**Task description**
The output should be identical to the entries that follow.

*** Opening Provided data ***

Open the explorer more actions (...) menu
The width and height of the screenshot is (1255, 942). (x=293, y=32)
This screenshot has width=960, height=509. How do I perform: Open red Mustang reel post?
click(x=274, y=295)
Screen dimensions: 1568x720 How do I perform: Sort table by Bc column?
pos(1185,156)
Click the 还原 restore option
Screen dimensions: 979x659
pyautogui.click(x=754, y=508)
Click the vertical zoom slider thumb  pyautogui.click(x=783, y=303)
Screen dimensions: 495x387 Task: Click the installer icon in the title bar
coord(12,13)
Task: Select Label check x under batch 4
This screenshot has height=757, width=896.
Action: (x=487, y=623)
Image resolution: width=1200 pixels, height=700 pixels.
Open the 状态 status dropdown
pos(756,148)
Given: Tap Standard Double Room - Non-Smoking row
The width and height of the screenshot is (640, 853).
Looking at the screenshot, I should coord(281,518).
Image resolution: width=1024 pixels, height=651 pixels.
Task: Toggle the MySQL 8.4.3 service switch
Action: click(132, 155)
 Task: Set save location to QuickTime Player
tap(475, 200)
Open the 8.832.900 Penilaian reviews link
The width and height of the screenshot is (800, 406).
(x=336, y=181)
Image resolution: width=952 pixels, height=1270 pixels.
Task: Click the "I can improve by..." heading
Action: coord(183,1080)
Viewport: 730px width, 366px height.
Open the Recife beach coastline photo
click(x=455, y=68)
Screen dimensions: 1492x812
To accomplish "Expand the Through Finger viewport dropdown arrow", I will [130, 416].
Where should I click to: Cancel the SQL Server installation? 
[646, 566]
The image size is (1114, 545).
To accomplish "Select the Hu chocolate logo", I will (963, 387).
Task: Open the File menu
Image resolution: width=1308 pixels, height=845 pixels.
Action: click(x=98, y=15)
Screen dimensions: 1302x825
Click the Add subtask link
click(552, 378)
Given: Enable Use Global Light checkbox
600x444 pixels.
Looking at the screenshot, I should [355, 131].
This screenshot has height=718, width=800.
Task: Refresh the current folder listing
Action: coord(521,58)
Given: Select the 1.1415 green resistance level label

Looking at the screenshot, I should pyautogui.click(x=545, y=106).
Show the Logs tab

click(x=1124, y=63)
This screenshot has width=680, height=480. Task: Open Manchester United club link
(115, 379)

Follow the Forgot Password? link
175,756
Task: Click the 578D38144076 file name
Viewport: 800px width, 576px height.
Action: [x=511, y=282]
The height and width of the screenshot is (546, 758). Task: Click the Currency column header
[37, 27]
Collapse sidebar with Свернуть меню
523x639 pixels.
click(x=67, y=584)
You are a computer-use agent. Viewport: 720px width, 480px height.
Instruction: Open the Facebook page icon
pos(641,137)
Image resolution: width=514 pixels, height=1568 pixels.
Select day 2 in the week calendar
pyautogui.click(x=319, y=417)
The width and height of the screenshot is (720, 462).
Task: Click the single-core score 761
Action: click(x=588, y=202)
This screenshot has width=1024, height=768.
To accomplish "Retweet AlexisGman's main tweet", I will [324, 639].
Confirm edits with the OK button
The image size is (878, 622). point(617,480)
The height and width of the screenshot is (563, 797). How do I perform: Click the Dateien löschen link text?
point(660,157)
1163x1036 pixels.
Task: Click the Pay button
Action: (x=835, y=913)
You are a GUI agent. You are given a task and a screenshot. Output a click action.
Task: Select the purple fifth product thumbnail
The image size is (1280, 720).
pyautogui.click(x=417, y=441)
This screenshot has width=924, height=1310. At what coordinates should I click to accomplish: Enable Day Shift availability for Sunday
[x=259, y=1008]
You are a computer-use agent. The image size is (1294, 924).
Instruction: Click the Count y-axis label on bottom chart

*** Closing Provided data ***

**Expected output**
Open the explorer more actions (...) menu
The width and height of the screenshot is (1255, 942). (x=293, y=32)
This screenshot has width=960, height=509. How do I perform: Open red Mustang reel post?
click(x=274, y=295)
Screen dimensions: 1568x720 How do I perform: Sort table by Bc column?
pos(1185,156)
Click the 还原 restore option
Screen dimensions: 979x659
pyautogui.click(x=754, y=508)
Click the vertical zoom slider thumb  pyautogui.click(x=783, y=303)
Screen dimensions: 495x387 Task: Click the installer icon in the title bar
coord(12,13)
Task: Select Label check x under batch 4
This screenshot has height=757, width=896.
Action: (x=487, y=623)
Image resolution: width=1200 pixels, height=700 pixels.
Open the 状态 status dropdown
pos(756,148)
Given: Tap Standard Double Room - Non-Smoking row
The width and height of the screenshot is (640, 853).
Looking at the screenshot, I should coord(281,518).
Image resolution: width=1024 pixels, height=651 pixels.
Task: Toggle the MySQL 8.4.3 service switch
Action: click(132, 155)
 Task: Set save location to QuickTime Player
tap(475, 200)
Open the 8.832.900 Penilaian reviews link
The width and height of the screenshot is (800, 406).
(x=336, y=181)
Image resolution: width=952 pixels, height=1270 pixels.
Task: Click the "I can improve by..." heading
Action: coord(183,1080)
Viewport: 730px width, 366px height.
Open the Recife beach coastline photo
click(x=455, y=68)
Screen dimensions: 1492x812
To accomplish "Expand the Through Finger viewport dropdown arrow", I will [130, 416].
Where should I click to: Cancel the SQL Server installation? 
[646, 566]
The image size is (1114, 545).
To accomplish "Select the Hu chocolate logo", I will (963, 387).
Task: Open the File menu
Image resolution: width=1308 pixels, height=845 pixels.
Action: click(x=98, y=15)
Screen dimensions: 1302x825
Click the Add subtask link
click(552, 378)
Given: Enable Use Global Light checkbox
600x444 pixels.
Looking at the screenshot, I should [355, 131].
This screenshot has height=718, width=800.
Task: Refresh the current folder listing
Action: coord(521,58)
Given: Select the 1.1415 green resistance level label

Looking at the screenshot, I should pyautogui.click(x=545, y=106).
Show the Logs tab

click(x=1124, y=63)
This screenshot has width=680, height=480. Task: Open Manchester United club link
(115, 379)

Follow the Forgot Password? link
175,756
Task: Click the 578D38144076 file name
Viewport: 800px width, 576px height.
Action: [x=511, y=282]
The height and width of the screenshot is (546, 758). Task: Click the Currency column header
[37, 27]
Collapse sidebar with Свернуть меню
523x639 pixels.
click(x=67, y=584)
You are a computer-use agent. Viewport: 720px width, 480px height.
Instruction: Open the Facebook page icon
pos(641,137)
Image resolution: width=514 pixels, height=1568 pixels.
Select day 2 in the week calendar
pyautogui.click(x=319, y=417)
The width and height of the screenshot is (720, 462).
Task: Click the single-core score 761
Action: click(x=588, y=202)
This screenshot has width=1024, height=768.
To accomplish "Retweet AlexisGman's main tweet", I will [324, 639].
Confirm edits with the OK button
The image size is (878, 622). point(617,480)
The height and width of the screenshot is (563, 797). How do I perform: Click the Dateien löschen link text?
point(660,157)
1163x1036 pixels.
Task: Click the Pay button
Action: (x=835, y=913)
You are a GUI agent. You are given a task and a screenshot. Output a click action.
Task: Select the purple fifth product thumbnail
The image size is (1280, 720).
pyautogui.click(x=417, y=441)
This screenshot has width=924, height=1310. At what coordinates should I click to accomplish: Enable Day Shift availability for Sunday
[x=259, y=1008]
You are a computer-use agent. The image size is (1294, 924).
Instruction: Click the Count y-axis label on bottom chart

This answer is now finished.